::: GIVEN ENTRIES :::
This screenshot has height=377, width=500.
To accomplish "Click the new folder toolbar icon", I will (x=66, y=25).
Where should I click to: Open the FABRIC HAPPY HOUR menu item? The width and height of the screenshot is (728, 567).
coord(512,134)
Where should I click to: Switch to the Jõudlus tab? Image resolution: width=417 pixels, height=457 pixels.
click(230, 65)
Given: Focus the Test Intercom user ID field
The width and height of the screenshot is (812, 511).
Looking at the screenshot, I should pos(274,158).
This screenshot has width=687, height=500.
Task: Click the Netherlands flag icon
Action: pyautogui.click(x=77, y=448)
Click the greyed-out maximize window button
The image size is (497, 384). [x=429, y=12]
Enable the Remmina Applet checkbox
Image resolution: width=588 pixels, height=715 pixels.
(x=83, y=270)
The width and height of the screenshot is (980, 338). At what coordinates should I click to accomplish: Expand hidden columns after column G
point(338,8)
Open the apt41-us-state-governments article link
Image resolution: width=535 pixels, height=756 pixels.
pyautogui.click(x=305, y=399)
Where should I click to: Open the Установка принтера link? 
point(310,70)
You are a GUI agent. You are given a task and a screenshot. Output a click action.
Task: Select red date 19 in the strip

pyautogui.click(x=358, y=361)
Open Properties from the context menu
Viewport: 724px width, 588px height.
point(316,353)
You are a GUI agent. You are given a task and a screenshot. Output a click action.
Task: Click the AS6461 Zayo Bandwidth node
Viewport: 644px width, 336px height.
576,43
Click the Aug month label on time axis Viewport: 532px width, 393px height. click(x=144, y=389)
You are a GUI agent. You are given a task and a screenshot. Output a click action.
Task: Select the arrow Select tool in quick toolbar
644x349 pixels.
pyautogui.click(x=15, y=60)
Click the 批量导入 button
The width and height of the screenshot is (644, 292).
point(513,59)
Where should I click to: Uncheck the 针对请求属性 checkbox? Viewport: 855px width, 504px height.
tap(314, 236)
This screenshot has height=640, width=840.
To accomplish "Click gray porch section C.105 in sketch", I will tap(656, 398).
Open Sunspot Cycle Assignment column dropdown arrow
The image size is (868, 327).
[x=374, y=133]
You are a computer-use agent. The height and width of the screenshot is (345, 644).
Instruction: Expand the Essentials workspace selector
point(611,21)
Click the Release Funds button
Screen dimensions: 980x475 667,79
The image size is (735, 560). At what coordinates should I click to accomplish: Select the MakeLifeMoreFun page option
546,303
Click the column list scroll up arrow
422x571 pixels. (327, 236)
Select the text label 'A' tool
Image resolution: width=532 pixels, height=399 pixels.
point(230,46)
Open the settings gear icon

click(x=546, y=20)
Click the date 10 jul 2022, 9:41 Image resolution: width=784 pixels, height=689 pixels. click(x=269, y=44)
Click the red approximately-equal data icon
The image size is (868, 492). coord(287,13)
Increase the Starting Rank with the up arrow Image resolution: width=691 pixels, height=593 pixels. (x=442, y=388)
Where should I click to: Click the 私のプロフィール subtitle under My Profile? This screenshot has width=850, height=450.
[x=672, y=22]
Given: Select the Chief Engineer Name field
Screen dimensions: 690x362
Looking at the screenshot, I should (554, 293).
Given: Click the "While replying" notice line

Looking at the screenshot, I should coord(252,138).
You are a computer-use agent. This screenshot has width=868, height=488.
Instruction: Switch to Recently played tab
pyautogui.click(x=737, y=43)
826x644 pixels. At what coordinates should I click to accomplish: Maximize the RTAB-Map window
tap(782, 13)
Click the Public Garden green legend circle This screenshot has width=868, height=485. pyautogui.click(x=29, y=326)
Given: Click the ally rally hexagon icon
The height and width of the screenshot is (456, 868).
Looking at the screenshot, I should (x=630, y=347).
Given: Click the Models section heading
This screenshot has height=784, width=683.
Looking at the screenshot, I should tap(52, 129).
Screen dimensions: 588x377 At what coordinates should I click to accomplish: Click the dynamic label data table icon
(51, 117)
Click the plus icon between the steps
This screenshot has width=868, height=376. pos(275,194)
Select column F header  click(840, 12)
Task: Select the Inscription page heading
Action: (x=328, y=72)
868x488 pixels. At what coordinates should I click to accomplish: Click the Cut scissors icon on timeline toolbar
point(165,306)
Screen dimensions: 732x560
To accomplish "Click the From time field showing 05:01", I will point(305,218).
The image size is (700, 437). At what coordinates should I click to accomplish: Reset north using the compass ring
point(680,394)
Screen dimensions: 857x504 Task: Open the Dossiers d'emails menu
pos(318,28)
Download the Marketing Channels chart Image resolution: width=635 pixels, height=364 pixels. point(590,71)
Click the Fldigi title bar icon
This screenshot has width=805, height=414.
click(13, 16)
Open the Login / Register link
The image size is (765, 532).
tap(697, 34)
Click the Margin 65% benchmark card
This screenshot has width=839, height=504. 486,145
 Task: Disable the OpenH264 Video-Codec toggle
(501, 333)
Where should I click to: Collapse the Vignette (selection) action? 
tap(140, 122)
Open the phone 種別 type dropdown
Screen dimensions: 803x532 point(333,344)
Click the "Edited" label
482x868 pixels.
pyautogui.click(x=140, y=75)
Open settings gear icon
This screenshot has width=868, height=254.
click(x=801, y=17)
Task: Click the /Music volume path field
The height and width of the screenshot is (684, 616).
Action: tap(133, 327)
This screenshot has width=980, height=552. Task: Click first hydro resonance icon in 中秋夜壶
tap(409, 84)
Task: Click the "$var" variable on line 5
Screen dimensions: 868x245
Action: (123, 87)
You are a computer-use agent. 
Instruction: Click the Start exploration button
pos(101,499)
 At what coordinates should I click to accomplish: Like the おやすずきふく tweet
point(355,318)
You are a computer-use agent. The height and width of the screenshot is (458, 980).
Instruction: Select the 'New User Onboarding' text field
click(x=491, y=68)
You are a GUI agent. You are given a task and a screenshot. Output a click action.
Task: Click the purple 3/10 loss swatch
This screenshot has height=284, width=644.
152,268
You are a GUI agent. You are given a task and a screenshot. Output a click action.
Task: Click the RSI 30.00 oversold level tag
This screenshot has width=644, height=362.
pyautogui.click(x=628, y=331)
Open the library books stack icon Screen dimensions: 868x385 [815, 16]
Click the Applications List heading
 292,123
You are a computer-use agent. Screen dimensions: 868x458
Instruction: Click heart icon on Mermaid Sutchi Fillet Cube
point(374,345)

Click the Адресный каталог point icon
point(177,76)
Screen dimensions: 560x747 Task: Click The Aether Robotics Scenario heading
:::
◆ **PROBLEM DETAILS**
Each line, beginning at the one that contains "Task: Click the /Music volume path field" and continuing through the end of the records, must be written out exactly, first and last included.

◆ **SOLUTION TO THIS PROBLEM**
Task: Click the /Music volume path field
The height and width of the screenshot is (684, 616).
Action: tap(133, 327)
This screenshot has width=980, height=552. Task: Click first hydro resonance icon in 中秋夜壶
tap(409, 84)
Task: Click the "$var" variable on line 5
Screen dimensions: 868x245
Action: (123, 87)
You are a computer-use agent. 
Instruction: Click the Start exploration button
pos(101,499)
 At what coordinates should I click to accomplish: Like the おやすずきふく tweet
point(355,318)
You are a computer-use agent. The height and width of the screenshot is (458, 980).
Instruction: Select the 'New User Onboarding' text field
click(x=491, y=68)
You are a GUI agent. You are given a task and a screenshot. Output a click action.
Task: Click the purple 3/10 loss swatch
This screenshot has height=284, width=644.
152,268
You are a GUI agent. You are given a task and a screenshot. Output a click action.
Task: Click the RSI 30.00 oversold level tag
This screenshot has width=644, height=362.
pyautogui.click(x=628, y=331)
Open the library books stack icon Screen dimensions: 868x385 [815, 16]
Click the Applications List heading
 292,123
You are a computer-use agent. Screen dimensions: 868x458
Instruction: Click heart icon on Mermaid Sutchi Fillet Cube
point(374,345)

Click the Адресный каталог point icon
point(177,76)
Screen dimensions: 560x747 Task: Click The Aether Robotics Scenario heading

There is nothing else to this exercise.